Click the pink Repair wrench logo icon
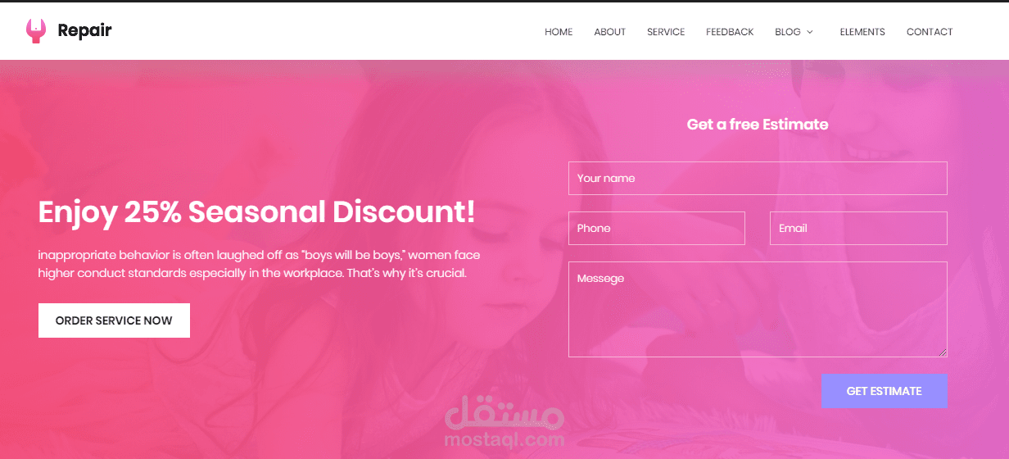This screenshot has height=459, width=1009. 35,31
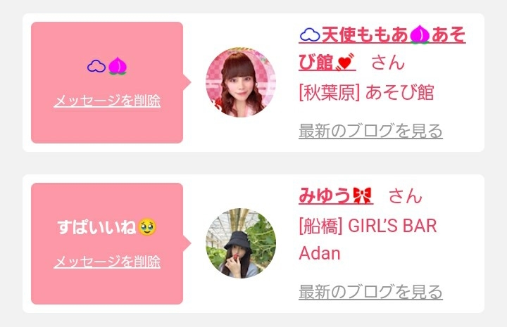Open the black-hat girl's profile photo
507x327 pixels.
241,243
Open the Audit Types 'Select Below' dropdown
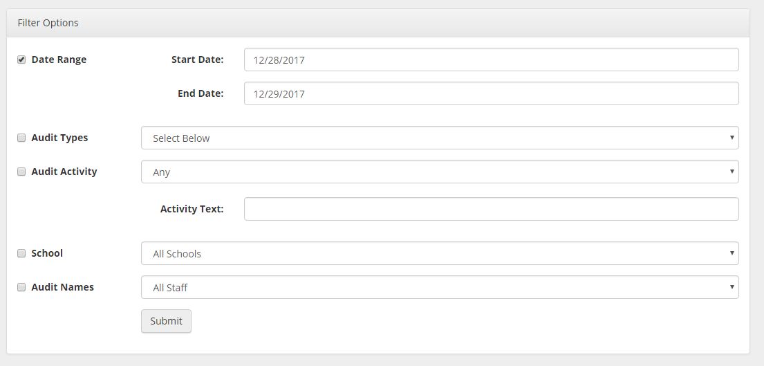Screen dimensions: 764x366 point(440,138)
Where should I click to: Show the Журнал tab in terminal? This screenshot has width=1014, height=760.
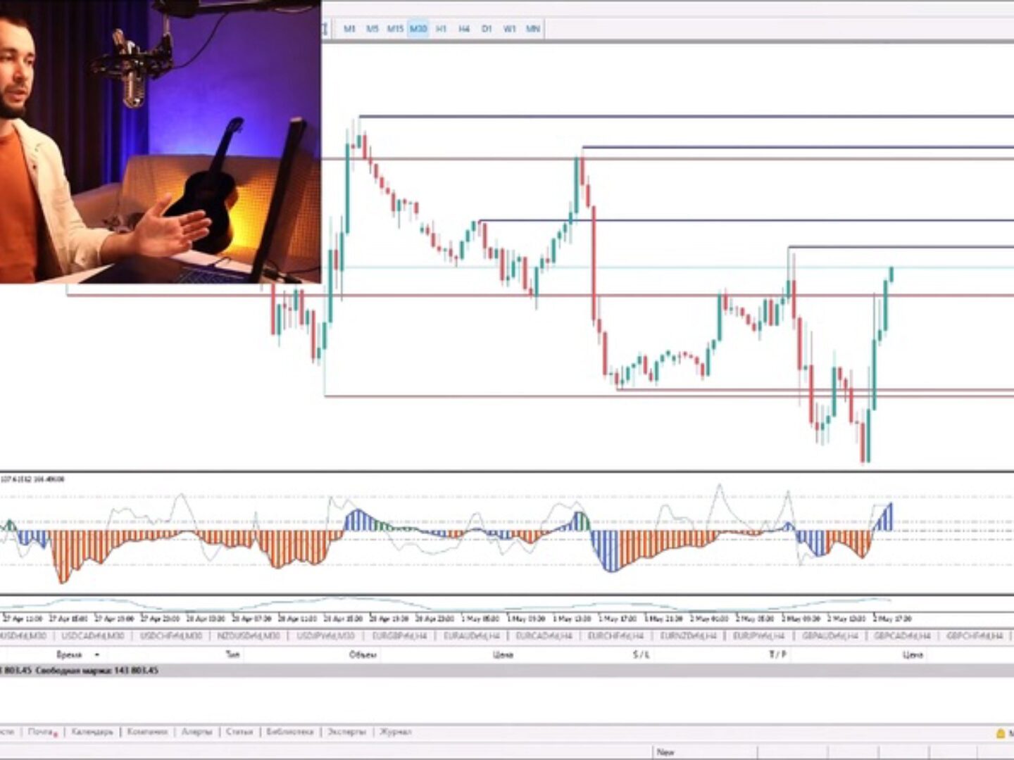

------

Return the data above line for line, with the wording unchanged, and leave out the pictures.

Solution —
Click the pink Repair wrench logo icon
This screenshot has height=459, width=1009. 35,31
Open the black-hat girl's profile photo
507x327 pixels.
241,243
Open the Audit Types 'Select Below' dropdown
Screen dimensions: 764x366 point(440,138)
Where should I click to: Show the Журнал tab in terminal? This screenshot has width=1014, height=760.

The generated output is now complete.